TASK STATEMENT: Below are the records; give again exactly the lines that run from the one with "Select the inspect element tool in DevTools" through the last line.
(SOURCE INFORMATION begins)
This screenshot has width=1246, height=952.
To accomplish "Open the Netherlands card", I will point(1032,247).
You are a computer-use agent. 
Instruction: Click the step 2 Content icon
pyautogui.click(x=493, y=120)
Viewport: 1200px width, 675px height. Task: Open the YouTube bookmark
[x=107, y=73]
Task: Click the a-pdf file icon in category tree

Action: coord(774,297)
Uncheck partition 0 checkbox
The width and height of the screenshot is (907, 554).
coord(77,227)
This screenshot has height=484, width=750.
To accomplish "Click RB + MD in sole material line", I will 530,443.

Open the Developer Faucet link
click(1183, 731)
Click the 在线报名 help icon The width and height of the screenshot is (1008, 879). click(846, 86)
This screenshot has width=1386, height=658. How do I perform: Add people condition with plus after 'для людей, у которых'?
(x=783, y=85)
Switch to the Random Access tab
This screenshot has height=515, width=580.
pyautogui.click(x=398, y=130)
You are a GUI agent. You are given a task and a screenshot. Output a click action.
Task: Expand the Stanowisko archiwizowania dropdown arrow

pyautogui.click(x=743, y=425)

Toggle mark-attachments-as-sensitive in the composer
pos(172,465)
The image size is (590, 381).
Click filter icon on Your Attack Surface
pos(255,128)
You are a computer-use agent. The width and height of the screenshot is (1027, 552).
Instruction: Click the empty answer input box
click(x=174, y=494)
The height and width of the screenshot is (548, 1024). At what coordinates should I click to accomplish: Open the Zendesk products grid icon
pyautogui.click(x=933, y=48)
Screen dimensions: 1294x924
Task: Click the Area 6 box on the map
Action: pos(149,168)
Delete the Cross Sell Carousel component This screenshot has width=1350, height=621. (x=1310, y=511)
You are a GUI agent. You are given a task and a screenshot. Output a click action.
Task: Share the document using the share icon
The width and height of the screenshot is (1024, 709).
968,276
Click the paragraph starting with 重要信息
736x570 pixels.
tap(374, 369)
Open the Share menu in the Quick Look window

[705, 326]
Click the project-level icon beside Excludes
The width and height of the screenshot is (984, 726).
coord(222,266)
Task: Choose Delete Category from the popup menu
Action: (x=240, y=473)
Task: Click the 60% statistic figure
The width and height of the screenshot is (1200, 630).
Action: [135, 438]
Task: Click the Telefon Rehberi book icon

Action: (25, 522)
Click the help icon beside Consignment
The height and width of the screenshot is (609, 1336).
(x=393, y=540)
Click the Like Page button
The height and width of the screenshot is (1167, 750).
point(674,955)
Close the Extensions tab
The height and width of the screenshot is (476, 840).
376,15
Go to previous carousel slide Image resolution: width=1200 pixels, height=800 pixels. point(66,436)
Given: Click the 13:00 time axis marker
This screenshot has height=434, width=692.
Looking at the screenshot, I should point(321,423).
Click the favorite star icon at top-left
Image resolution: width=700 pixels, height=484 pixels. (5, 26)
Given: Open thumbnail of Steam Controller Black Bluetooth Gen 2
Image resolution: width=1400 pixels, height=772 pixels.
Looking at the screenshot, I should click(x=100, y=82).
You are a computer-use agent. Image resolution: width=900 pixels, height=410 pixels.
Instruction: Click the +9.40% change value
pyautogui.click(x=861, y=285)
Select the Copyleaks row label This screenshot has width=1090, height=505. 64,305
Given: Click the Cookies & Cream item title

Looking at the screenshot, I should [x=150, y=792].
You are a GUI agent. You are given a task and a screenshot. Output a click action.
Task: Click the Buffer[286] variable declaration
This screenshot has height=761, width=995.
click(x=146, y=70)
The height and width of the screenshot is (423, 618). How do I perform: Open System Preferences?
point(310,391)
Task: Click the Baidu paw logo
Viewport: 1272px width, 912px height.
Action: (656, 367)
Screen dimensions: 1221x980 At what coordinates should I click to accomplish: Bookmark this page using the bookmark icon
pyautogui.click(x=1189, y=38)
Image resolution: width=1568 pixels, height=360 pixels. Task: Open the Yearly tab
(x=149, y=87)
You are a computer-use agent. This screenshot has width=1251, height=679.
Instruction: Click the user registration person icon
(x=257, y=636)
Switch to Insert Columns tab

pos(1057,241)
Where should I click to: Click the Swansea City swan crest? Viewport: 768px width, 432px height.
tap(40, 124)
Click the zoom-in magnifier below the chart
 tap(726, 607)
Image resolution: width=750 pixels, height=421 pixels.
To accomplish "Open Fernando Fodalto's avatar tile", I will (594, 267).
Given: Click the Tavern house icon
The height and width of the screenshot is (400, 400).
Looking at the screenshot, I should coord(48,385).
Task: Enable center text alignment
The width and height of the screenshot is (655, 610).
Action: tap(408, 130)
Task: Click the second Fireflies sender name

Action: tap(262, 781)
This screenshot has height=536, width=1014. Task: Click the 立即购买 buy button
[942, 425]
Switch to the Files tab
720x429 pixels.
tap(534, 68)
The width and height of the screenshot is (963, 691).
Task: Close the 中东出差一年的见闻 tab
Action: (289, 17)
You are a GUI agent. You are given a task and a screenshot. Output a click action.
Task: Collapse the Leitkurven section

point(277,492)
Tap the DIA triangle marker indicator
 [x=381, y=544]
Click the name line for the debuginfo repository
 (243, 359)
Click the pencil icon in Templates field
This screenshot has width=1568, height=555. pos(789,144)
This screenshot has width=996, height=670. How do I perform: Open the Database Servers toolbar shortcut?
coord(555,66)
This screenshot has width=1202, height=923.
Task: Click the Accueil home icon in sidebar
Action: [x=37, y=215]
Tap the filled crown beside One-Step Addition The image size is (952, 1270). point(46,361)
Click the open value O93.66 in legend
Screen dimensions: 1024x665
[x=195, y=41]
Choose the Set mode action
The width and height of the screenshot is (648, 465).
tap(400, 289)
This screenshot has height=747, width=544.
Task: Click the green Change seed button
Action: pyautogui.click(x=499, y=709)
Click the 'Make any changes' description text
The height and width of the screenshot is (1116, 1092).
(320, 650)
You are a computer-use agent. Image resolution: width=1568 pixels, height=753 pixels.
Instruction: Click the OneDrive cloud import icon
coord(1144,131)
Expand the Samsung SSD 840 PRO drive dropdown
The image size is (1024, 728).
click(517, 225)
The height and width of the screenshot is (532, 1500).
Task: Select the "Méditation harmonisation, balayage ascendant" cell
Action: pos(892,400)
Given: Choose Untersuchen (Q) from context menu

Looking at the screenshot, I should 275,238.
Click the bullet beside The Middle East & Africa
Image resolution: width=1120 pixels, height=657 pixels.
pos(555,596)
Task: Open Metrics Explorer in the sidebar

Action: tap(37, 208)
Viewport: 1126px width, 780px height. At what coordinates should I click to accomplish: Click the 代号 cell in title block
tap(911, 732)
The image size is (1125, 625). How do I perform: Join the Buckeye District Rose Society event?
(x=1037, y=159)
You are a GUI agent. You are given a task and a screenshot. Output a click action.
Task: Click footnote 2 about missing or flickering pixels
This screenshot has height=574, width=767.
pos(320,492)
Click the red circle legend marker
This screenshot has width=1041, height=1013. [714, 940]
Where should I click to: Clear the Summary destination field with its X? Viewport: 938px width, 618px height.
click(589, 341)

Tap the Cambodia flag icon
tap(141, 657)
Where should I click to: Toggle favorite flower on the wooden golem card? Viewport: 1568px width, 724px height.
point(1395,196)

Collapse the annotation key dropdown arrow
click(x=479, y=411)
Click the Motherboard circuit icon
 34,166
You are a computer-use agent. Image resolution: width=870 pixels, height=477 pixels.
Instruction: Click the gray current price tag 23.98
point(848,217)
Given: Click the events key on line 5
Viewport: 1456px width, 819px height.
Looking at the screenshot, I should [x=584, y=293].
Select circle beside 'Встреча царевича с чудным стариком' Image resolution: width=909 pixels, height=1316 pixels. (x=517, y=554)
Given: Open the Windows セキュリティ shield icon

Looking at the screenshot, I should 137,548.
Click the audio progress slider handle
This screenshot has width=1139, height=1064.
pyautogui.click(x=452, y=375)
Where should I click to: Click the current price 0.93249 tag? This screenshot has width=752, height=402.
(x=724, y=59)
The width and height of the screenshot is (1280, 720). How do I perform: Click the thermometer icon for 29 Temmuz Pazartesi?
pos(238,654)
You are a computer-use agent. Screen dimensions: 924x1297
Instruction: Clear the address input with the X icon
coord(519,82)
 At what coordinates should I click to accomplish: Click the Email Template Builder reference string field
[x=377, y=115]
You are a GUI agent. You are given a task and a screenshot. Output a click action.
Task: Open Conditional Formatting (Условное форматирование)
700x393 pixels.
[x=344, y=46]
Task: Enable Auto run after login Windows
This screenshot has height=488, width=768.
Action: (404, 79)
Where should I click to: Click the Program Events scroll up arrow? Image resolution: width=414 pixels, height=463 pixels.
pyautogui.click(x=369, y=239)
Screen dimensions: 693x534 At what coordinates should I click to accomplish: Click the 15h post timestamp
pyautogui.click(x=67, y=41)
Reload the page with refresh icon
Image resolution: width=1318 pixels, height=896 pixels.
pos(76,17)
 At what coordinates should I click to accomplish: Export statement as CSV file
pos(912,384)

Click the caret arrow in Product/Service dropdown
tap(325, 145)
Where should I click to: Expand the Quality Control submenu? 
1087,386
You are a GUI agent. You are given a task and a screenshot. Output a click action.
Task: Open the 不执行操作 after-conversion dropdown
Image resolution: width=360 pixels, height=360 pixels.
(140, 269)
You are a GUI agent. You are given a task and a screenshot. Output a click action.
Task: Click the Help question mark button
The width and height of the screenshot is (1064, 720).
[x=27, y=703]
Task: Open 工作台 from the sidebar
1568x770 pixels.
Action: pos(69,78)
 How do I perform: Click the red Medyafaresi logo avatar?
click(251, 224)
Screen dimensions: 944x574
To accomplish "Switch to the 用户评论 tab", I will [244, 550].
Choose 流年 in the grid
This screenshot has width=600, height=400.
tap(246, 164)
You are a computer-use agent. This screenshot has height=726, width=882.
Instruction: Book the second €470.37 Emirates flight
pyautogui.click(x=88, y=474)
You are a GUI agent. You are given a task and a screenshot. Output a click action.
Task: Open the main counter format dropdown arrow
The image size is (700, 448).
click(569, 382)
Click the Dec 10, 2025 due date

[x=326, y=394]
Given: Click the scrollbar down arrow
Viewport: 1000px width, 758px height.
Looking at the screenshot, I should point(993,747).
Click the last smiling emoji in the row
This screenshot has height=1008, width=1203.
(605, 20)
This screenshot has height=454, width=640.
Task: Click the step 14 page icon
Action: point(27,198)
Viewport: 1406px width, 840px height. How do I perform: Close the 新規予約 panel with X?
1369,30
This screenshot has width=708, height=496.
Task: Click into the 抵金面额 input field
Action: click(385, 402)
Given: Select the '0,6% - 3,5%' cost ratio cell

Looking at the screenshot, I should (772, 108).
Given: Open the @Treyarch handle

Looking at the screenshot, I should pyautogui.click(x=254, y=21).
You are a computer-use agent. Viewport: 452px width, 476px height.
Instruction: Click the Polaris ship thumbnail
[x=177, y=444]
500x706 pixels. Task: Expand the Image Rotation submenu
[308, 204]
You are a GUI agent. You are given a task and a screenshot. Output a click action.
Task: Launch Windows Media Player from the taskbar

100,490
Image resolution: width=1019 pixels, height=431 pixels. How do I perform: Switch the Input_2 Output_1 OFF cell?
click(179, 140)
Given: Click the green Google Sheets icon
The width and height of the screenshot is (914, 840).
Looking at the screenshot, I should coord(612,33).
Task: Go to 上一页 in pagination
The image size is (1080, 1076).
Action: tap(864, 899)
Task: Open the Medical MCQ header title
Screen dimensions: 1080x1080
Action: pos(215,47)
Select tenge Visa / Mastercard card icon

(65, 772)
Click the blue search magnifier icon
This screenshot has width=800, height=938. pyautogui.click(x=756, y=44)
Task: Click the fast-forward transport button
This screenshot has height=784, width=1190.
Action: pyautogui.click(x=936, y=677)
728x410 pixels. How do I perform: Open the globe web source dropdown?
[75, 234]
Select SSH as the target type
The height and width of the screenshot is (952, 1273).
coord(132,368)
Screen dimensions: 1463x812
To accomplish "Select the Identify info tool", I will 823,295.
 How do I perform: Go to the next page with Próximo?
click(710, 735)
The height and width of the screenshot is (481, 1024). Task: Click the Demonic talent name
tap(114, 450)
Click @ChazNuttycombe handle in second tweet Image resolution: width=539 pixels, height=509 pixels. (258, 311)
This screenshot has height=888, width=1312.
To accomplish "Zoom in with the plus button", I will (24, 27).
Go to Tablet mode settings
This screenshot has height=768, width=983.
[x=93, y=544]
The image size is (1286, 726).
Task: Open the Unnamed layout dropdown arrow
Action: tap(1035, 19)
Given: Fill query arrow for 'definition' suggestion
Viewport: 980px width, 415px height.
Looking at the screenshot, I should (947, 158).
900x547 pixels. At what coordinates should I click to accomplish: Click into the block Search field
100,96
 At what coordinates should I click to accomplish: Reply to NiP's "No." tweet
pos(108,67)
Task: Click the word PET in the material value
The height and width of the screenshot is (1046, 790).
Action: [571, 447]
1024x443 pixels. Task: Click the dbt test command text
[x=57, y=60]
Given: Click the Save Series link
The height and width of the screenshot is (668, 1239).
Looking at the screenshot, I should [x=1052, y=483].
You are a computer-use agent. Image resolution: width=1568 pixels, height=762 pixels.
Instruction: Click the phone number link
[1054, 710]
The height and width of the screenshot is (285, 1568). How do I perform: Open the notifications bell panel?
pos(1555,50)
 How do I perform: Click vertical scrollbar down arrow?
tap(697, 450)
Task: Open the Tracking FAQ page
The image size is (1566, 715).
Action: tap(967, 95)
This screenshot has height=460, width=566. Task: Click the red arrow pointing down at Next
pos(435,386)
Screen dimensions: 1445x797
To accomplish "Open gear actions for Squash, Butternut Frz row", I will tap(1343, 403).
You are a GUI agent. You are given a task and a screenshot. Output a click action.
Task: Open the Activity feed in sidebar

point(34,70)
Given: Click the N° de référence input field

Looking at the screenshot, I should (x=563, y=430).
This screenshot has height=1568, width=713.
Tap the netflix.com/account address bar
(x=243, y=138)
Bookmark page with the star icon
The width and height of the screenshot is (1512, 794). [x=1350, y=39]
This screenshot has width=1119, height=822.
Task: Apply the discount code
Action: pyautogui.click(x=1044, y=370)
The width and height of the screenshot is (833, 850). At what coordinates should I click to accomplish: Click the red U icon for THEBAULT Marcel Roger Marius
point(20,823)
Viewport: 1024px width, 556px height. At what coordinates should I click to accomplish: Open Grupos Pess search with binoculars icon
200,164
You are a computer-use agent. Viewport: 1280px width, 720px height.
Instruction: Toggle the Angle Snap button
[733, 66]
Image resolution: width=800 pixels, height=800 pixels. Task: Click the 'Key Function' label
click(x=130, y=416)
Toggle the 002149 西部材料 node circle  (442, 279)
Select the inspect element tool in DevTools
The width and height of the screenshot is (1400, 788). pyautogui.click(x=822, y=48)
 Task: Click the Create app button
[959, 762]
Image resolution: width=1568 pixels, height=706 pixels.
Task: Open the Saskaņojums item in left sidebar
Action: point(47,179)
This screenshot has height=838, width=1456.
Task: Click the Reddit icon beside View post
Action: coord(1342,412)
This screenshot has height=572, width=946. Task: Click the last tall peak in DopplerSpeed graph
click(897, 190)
(SOURCE INFORMATION ends)
ANSWER SPACE:
Select the inspect element tool in DevTools
The width and height of the screenshot is (1400, 788). pyautogui.click(x=822, y=48)
 Task: Click the Create app button
[959, 762]
Image resolution: width=1568 pixels, height=706 pixels.
Task: Open the Saskaņojums item in left sidebar
Action: point(47,179)
This screenshot has height=838, width=1456.
Task: Click the Reddit icon beside View post
Action: coord(1342,412)
This screenshot has height=572, width=946. Task: Click the last tall peak in DopplerSpeed graph
click(897, 190)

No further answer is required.